Le sfide:
1) Rispondi a queste domande sul testo sulle adozioni internazionali:
(a) Quante famiglie su cento non scelgono le associazioni attualmente riconosciute?
(b) Per quali motivi l'adozione con la strada «fai da te» risulta più veloce?
(c) A chi viene chiesto di modificare il testo normativo?
2) Porta avanti il testo sulle adozioni internazionali a partire dal punto in cui si ferma.

L'esperienza di chi opera in questo settore porta a rispondere «no» alla prima domanda e «si» alla seconda; sarà impossibile che tali organismi riescano a gestire il cento per cento delle adozioni internazionali, considerando ancora più il fatto che tali associazioni sono già state delegittimate dalle famiglie che hanno scelto le associazioni non riconosciute.
Si considera, infatti, che novanta famiglie su cento non scelgano le associazioni attualmente riconosciute non perché con il «fai da te» si abbia la possibilità, pagando di più, di potersi gestire l'adozione - tanto è vero che i controlli esistono sia nel caso in cui l'adozione sia fatta attraverso l'associazione riconosciuta sia qualora abbia luogo tramite una non riconosciuta, perché entrambe le strade devono passare per i medesimi uffici giudiziari, diplomatici e sociali -, bensì perché la famiglia aspirante sceglie la strada che sente più a sé vicina, quella che le dona maggiore fiducia e che è meno onerosa.
Si può tranquillamente sostenere che i tempi dell'adozione sono maggiori per l'associazione riconosciuta, minori per le altre. L'adozione con la strada «fai da te» è più veloce, non certo perché la famiglia comperi il bambino, ma semplicemente perché tali associazioni hanno liste di attesa più brevi, gestioni meno burocratizzate e quindi più snelle.
Ciò detto, e tralasciando una serie di rilievi sulla formulazione delle norme e su particolari scelte, si segnala l'opportunità di interventi modificativi da parte della Camera dei deputati del testo normativo per evitare che, a seguito dell'eccessiva burocratizzazione dei procedimenti, finisca per non essere realizzato quell'interesse del minore al quale sia la Convenzione che la legge dichiarano di ispirarsi.
Dalla lettura della normativa approvata si evince, infatti, che la procedura di adozione internazionale, sia per quanto riguarda l'ingresso in Italia dei minori stranieri a scopo di affidamento preadottivo sia per l'adozione, viene ad essere largamente «amministrativizzata» con pochi vantaggi per il minore.

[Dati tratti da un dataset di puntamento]
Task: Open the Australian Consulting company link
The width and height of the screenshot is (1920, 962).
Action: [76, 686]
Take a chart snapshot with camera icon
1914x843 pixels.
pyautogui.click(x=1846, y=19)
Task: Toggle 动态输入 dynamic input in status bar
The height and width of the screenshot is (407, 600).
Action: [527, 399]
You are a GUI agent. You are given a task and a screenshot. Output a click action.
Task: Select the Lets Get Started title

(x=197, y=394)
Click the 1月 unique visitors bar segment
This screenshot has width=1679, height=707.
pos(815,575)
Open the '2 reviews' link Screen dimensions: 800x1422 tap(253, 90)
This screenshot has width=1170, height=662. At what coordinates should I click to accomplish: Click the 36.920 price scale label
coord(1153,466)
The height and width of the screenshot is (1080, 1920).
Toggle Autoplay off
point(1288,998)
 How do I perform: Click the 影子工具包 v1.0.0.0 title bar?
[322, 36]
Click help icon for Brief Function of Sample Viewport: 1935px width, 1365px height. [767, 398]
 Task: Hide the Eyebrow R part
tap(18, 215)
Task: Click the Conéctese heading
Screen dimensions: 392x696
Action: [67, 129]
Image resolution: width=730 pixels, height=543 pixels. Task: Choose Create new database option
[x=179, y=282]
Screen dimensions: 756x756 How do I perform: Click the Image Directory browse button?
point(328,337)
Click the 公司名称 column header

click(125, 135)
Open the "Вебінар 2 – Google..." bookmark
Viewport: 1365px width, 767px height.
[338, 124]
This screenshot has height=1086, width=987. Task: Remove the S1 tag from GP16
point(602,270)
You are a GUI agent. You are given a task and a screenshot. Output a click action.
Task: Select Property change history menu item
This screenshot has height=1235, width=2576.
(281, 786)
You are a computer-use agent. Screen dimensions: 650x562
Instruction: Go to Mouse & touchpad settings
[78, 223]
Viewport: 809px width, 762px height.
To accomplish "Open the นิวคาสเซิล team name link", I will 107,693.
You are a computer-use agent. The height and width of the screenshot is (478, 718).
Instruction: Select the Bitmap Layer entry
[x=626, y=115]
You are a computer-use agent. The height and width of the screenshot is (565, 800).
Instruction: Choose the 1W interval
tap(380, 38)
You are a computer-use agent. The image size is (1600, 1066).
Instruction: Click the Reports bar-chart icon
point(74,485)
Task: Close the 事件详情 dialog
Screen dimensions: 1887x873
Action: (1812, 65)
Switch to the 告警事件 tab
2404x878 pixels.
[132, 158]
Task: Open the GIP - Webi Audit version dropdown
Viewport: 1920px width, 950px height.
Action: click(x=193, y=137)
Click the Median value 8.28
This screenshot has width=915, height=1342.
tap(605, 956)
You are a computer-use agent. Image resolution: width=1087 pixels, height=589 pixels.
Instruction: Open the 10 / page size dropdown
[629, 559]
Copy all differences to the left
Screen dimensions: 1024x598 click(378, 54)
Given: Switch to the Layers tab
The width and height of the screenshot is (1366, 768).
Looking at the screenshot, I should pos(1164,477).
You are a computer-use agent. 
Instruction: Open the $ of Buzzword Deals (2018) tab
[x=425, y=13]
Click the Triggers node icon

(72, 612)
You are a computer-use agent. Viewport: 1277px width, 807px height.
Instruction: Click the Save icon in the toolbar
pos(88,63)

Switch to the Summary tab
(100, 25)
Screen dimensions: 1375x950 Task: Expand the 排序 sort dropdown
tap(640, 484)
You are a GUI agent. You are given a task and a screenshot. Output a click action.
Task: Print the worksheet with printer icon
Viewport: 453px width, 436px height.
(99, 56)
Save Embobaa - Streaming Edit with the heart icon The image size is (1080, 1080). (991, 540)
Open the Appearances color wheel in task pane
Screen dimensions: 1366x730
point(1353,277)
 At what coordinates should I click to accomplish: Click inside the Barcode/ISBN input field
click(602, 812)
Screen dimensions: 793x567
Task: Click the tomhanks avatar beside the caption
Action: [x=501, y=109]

Risultati in ordine:
1)
(a) Novanta famiglie su cento.
(b) Perché quelle associazioni hanno liste di attesa più brevi e gestioni meno burocratizzate, quindi più snelle.
(c) Alla Camera dei deputati.

2)
All'ente autorizzato, organo deputato a curare le pratiche adottive presso lo Stato d'origine, è conferito il potere di concordare o non concordare sull'opportunità di procedere all'adozione, oltre che di approvare (solo se richiesto dallo Stato di origine ed è da ritenere che tale richiesta non verrà mai avanzata) la decisione di affidare il minore od i minori ai futuri genitori adottivi.
Il disegno di legge, poi, non affronta la problematica relativa alla differenza di età tra adottante ed adottando, sulla quale significativamente la convenzione de L'Aja tace. Come è noto, in Italia, si è sviluppato al riguardo un ampio dibattito, tendente a modificare gli attuali criteri, fissati dall'articolo della legge n. 184, che stabilisce che l'età dell'adottante deve superare di almeno diciotto e di non più di quarant'anni quella dell'adottando.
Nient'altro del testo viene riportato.